Thermal Versus Ultrasound Inactivation of Bifidobacterium animalis subsp. lactis BB-12: Functional Implications for Postbiotics

This study evaluated the viability and functional properties of postbiotics derived from Bifidobacterium animalis subsp. lactis BB-12 following thermal and ultrasound processing. Sixteen processing conditions were tested, including heat treatments (65-95 degrees C for 5-90 min) and ultrasound amplitudes (98-320 mu m for 15-60 min). Postbiotics were assessed for antimicrobial activity, probiotic-stimulating effects on Lacticaseibacillus casei 431 and Bifidobacterium spp. cultures, and their capacity to enhance short-chain fatty acid (SCFA) production. Complete inactivation was achieved under all heat treatment conditions, whereas only 11 ultrasound conditions resulted in total loss of culturability, indicating greater microbial resistance at lower intensities or shorter exposures. Discrepancies between flow cytometry and colony counting in ultrasound-treated samples suggest the presence of viable but non-culturable cells (VBNC), highlighting the limitations of culture-based viability assessments, especially when assessing VBNC states. Postbiotics from heat-treatment showed significantly stronger probiotic-enhancing effects, with growth increases up to 2.9-fold for L. casei and 37.7-fold for Bifidobacterium spp. compared to controls, alongside greater antimicrobial activity, especially against Enterococcus faecalis.
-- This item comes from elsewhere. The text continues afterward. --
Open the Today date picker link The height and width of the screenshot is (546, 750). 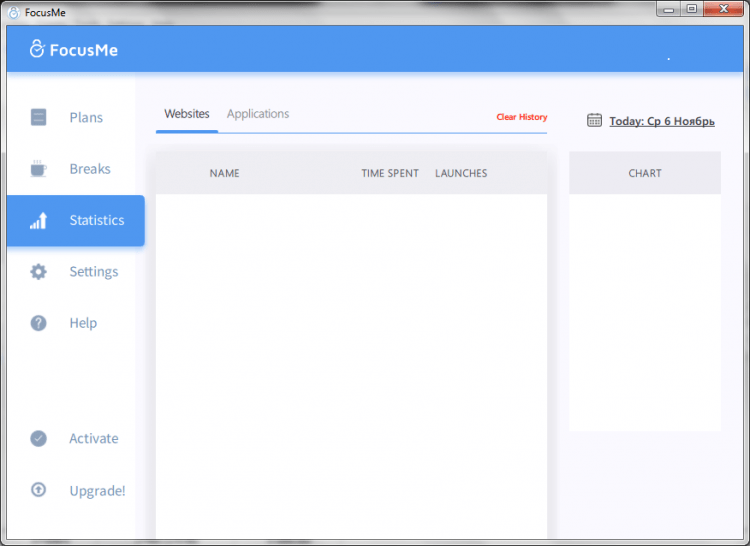click(662, 121)
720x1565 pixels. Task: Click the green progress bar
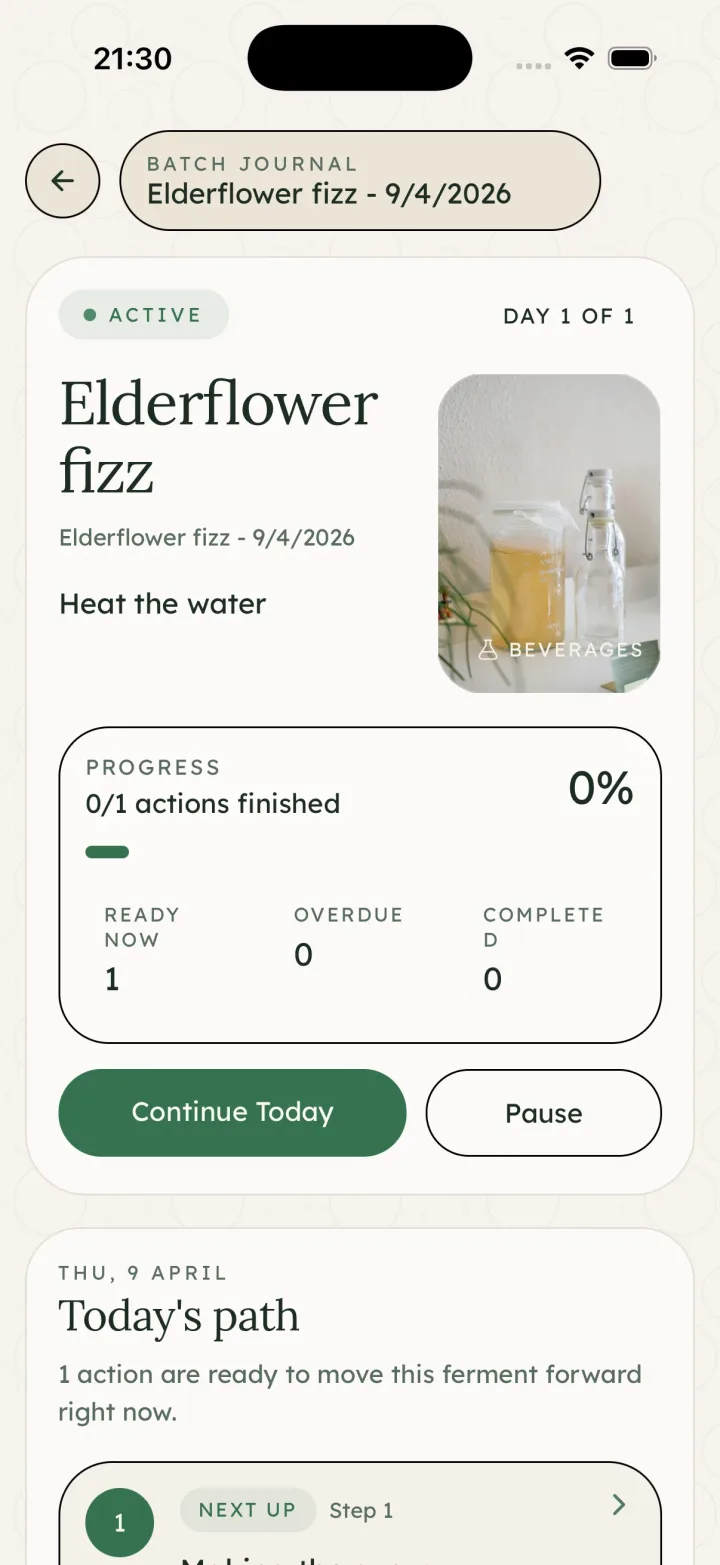(107, 852)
Both processing methods significantly increased SCFA levels (p < 0.05). In conclusion, it can be said that heat treatment was more effective than ultrasound in producing biologically active postbiotics from B. lactis BB-12. The enhanced functional properties observed in heat-inactivated preparations underscore thermal processing as a robust method for postbiotic production. These findings highlight the potential of heat-derived postbiotics as active bioingredients for microbiota-targeted functional foods and nutraceuticals. Further in vivo validation and standardization efforts are needed to fully demonstrate their therapeutic potential and support regulatory approval.